Instructions for the task: The response must consist of the lines from the one holding "You are a computer-use" through the final line of the entries, given again exactly and without any pictures.

Record set:
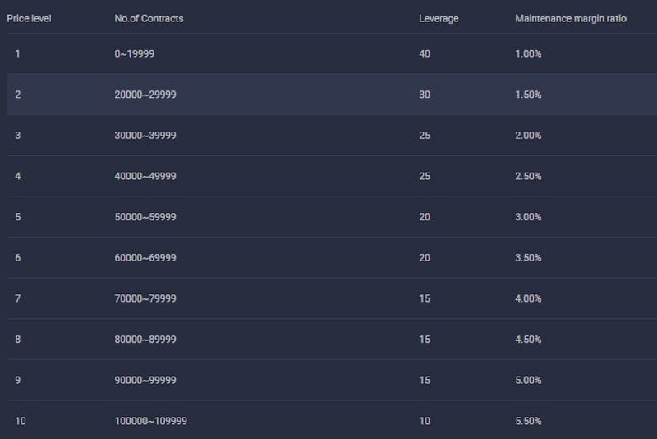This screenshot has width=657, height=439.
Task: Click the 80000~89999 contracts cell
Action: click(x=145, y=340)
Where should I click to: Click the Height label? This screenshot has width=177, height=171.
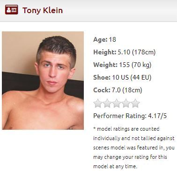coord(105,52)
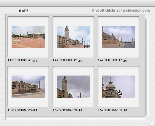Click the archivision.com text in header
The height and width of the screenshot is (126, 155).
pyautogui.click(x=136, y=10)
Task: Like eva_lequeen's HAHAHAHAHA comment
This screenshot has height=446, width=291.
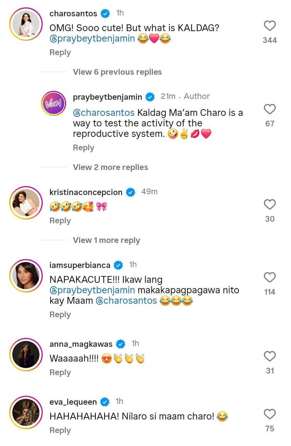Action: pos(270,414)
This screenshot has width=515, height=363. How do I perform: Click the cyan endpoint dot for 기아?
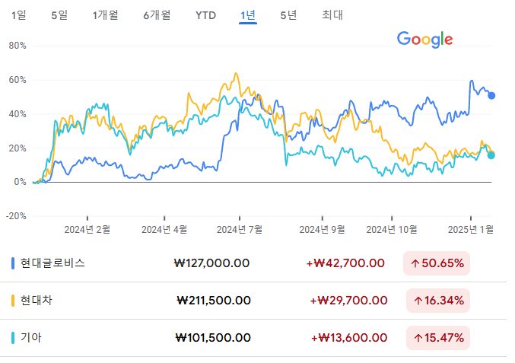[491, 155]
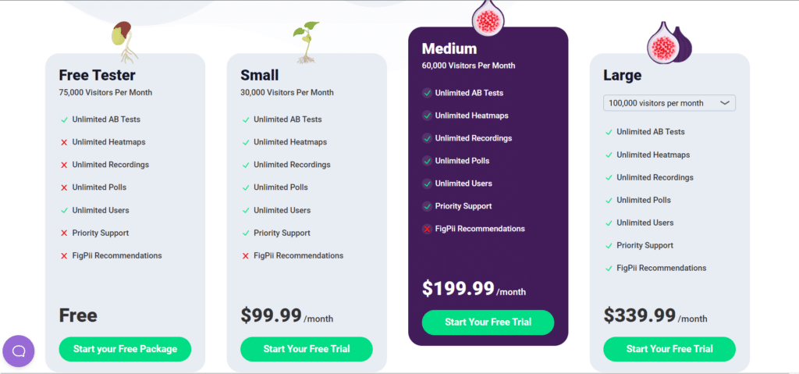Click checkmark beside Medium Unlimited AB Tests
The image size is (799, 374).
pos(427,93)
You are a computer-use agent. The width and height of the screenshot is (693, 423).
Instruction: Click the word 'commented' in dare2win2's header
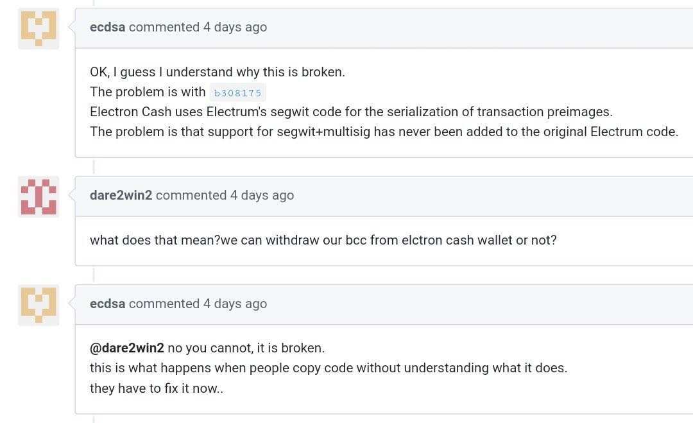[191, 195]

Response for this exercise:
You are a computer-use agent. The width and height of the screenshot is (693, 423).
Instruction: Click the word 'commented' in dare2win2's header
[191, 195]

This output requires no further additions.